[Stored data entries]:
-- Opening Marker --

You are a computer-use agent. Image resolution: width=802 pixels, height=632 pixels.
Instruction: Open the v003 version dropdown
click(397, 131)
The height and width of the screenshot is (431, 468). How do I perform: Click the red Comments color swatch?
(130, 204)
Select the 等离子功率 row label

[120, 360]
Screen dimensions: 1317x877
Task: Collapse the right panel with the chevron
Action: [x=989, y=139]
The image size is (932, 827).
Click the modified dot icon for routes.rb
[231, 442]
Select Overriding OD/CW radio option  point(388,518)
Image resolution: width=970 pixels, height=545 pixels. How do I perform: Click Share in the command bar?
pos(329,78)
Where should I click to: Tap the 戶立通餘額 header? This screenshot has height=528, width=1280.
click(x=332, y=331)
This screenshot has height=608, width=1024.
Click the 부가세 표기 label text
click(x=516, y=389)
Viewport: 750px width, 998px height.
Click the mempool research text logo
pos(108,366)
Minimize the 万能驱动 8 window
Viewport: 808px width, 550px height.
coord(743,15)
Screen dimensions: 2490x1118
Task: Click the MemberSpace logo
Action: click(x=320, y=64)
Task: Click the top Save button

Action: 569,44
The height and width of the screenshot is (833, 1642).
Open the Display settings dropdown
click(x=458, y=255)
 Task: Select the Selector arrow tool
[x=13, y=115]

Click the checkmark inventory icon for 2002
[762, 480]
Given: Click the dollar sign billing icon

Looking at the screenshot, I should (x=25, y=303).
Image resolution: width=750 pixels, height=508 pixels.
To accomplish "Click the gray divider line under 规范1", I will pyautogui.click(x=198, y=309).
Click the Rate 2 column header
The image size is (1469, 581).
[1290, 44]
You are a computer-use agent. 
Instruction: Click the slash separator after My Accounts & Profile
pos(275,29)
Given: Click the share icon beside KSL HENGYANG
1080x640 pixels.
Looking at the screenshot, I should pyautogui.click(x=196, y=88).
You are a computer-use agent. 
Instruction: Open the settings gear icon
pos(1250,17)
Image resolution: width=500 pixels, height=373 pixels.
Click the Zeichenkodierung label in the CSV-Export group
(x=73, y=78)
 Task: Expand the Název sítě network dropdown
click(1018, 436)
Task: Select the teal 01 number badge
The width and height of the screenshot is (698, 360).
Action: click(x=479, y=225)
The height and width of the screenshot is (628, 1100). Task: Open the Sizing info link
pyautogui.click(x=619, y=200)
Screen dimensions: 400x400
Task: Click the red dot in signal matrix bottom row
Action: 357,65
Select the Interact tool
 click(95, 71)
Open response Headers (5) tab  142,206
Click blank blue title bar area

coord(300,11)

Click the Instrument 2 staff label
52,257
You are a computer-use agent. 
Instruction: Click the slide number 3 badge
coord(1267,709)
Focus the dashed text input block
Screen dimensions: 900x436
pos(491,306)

-- Closing Marker --

[Your assignment]: Each entry must be retyped exactly as it was written above.

[Result]:
You are a computer-use agent. Image resolution: width=802 pixels, height=632 pixels.
Instruction: Open the v003 version dropdown
click(397, 131)
The height and width of the screenshot is (431, 468). How do I perform: Click the red Comments color swatch?
(130, 204)
Select the 等离子功率 row label

[120, 360]
Screen dimensions: 1317x877
Task: Collapse the right panel with the chevron
Action: [x=989, y=139]
The image size is (932, 827).
Click the modified dot icon for routes.rb
[231, 442]
Select Overriding OD/CW radio option  point(388,518)
Image resolution: width=970 pixels, height=545 pixels. How do I perform: Click Share in the command bar?
pos(329,78)
Where should I click to: Tap the 戶立通餘額 header? This screenshot has height=528, width=1280.
click(x=332, y=331)
This screenshot has height=608, width=1024.
Click the 부가세 표기 label text
click(x=516, y=389)
Viewport: 750px width, 998px height.
Click the mempool research text logo
pos(108,366)
Minimize the 万能驱动 8 window
Viewport: 808px width, 550px height.
coord(743,15)
Screen dimensions: 2490x1118
Task: Click the MemberSpace logo
Action: click(x=320, y=64)
Task: Click the top Save button

Action: 569,44
The height and width of the screenshot is (833, 1642).
Open the Display settings dropdown
click(x=458, y=255)
 Task: Select the Selector arrow tool
[x=13, y=115]

Click the checkmark inventory icon for 2002
[762, 480]
Given: Click the dollar sign billing icon

Looking at the screenshot, I should (x=25, y=303).
Image resolution: width=750 pixels, height=508 pixels.
To accomplish "Click the gray divider line under 规范1", I will pyautogui.click(x=198, y=309).
Click the Rate 2 column header
The image size is (1469, 581).
[1290, 44]
You are a computer-use agent. 
Instruction: Click the slash separator after My Accounts & Profile
pos(275,29)
Given: Click the share icon beside KSL HENGYANG
1080x640 pixels.
Looking at the screenshot, I should pyautogui.click(x=196, y=88).
You are a computer-use agent. 
Instruction: Open the settings gear icon
pos(1250,17)
Image resolution: width=500 pixels, height=373 pixels.
Click the Zeichenkodierung label in the CSV-Export group
(x=73, y=78)
 Task: Expand the Název sítě network dropdown
click(1018, 436)
Task: Select the teal 01 number badge
The width and height of the screenshot is (698, 360).
Action: click(x=479, y=225)
The height and width of the screenshot is (628, 1100). Task: Open the Sizing info link
pyautogui.click(x=619, y=200)
Screen dimensions: 400x400
Task: Click the red dot in signal matrix bottom row
Action: 357,65
Select the Interact tool
 click(95, 71)
Open response Headers (5) tab  142,206
Click blank blue title bar area

coord(300,11)

Click the Instrument 2 staff label
52,257
You are a computer-use agent. 
Instruction: Click the slide number 3 badge
coord(1267,709)
Focus the dashed text input block
Screen dimensions: 900x436
pos(491,306)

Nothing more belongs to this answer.